Myostatin信号通路在4周离心耐力运动改善2型糖尿病大鼠骨骼肌萎缩中的作用

目的：观察4周离心耐力运动对2型糖尿病大鼠代谢障碍及肌萎缩的影响，探讨myostatin/Smad3/atrogin-1信号通路在肌萎缩中的作用。方法：9周高脂饲养联合STZ注射建立2型糖尿病大鼠模型。将普通饲料组大鼠随机分为对照组（C，n=6）和运动组（E，n=9；将2型糖尿病模型组大鼠随机分为糖尿病对照组（D，n=8）和糖尿病运动组（DE，n=12）。运动方案：坡度-5°，跑速16 m/min，每次60 min、每日一次，每周训练5 d，连续4周。最后一次运动后禁食12 h，测定空腹血糖（FBG）、空腹胰岛素（FINS），计算稳态模式胰岛素抵抗指数（HOMA-IR）和胰岛素敏感指数（ISI），进行葡萄糖耐量试验。取比目鱼肌观察肌萎缩现象并检测myostatin、Smad3、p-Smad3和atrogin-1表达情况。结果：①与对照组相比，糖尿病组大鼠体重、比目鱼肌质量/胫骨长和肌纤维平均横截面积、FINS和ISI显著降低（P<0.01），FBG、HOMA-IR和血糖曲线下面积（AUC_BG）以及myostatin、Smad3、p-Smad3、atrogin-1表达均显著升高（P<0.01）。②4周离心运动后，与糖尿病组相比，糖尿病运动组大鼠肌纤维平均横截面积显著升高（P<0.01），AUC_BG、HOMA-IR及myostatin、p-Smad3、atrogin-1表达显著降低（P<0.05，P<0.01）。结论：myostatin/Smad3/atrogin-1信号通路上调是导致2型糖尿病肌萎缩的重要原因，4周离心耐力运动可能通过下调myostatin、p-Smad3和atrogin-1表达抑制肌萎缩，进而改善2型糖尿病代谢障碍，提高胰岛素敏感性。

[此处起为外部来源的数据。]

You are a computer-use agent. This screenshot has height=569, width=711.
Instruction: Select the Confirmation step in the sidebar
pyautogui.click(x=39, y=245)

The role of myostatin signaling pathway in improvement of skeletal muscle atrophy in type 2 diabetic rats after 4 weeks of eccentric endurance exercise

Objective: To observe the effect of 4 weeks eccentric endurance exercise on metabolic disturbance and muscle atrophy in type 2 diabetic rats, and to investigate the role of myostatin/Smad3/atrogin-1 signaling pathway in muscle atrophy.Methods: Type 2 diabetic rats were established by high fat diet combined with streptozotocin(STZ) injection for 9 weeks. The normal chow diet rats were randomly divided into control group (C, n=6) and exercise group (E, n=9), the type 2 diabetic mellitus rats were randomly divided into diabetic control group (D, n=8) and diabetic exercise group (DE, n=12). Exercise program:slope of -5°, speed of 16 m/min, 60 min each time, 1 time a day, 5 d per week for 4 weeks. Fasting blood glucose (FBG), fasting insulin (FINS), insulin resistance index (homeostasis model assessment insulin resistance index, HOMA-IR), insulin sensitivity index (insulin sensitivity index, ISI) and glucose tolerance test were measured on fasting 12 hours after exercise. Soleus muscle was drawed after exercise and the degree of muscle atrophy was detected. The expressions of myostatin, phospho-Smad3 (p-Smad3), drosophila mothers against decapentaplegic protein 3 (Smad3) and atrogin-1 were detected.Results: ①Compared with control group, body weight, soleus mass/tibia length, muscle fiber cross-sectional area, FINS and ISI of diabetic group rat were decreased significantly (P<0.01), FBG, HOMA-IR, area under the curve of blood glucose (AUC_BG), the expression of all myostatin, Smad3, p-Smad3 and atrogin-1 was increased significantly (P<0.01). ②After 4 weeks of eccentric exercise, compared with diabetic group, muscle fiber cross-sectional area of diabetic exercise group rat was increased significantly(P<0.01). AUC_BG, HOMA-IR, the expression of myostatin, p-Smad3 and atrogin-1 were decreased significantly (P<0.05, P<0.01).Conclusion: The up-regulation of myostatin/Smad3/atrogin-1 signaling pathway is an important cause of muscle atrophy in type 2 diabetes. The down-regulation of myostatin, p-Smad3, and atrogin-1 after 4 weeks of eccentric endurance exercise may inhibit muscle atrophy, and then ameliorate metabolic disorders and increase insulin sensitivity in type 2 diabetes.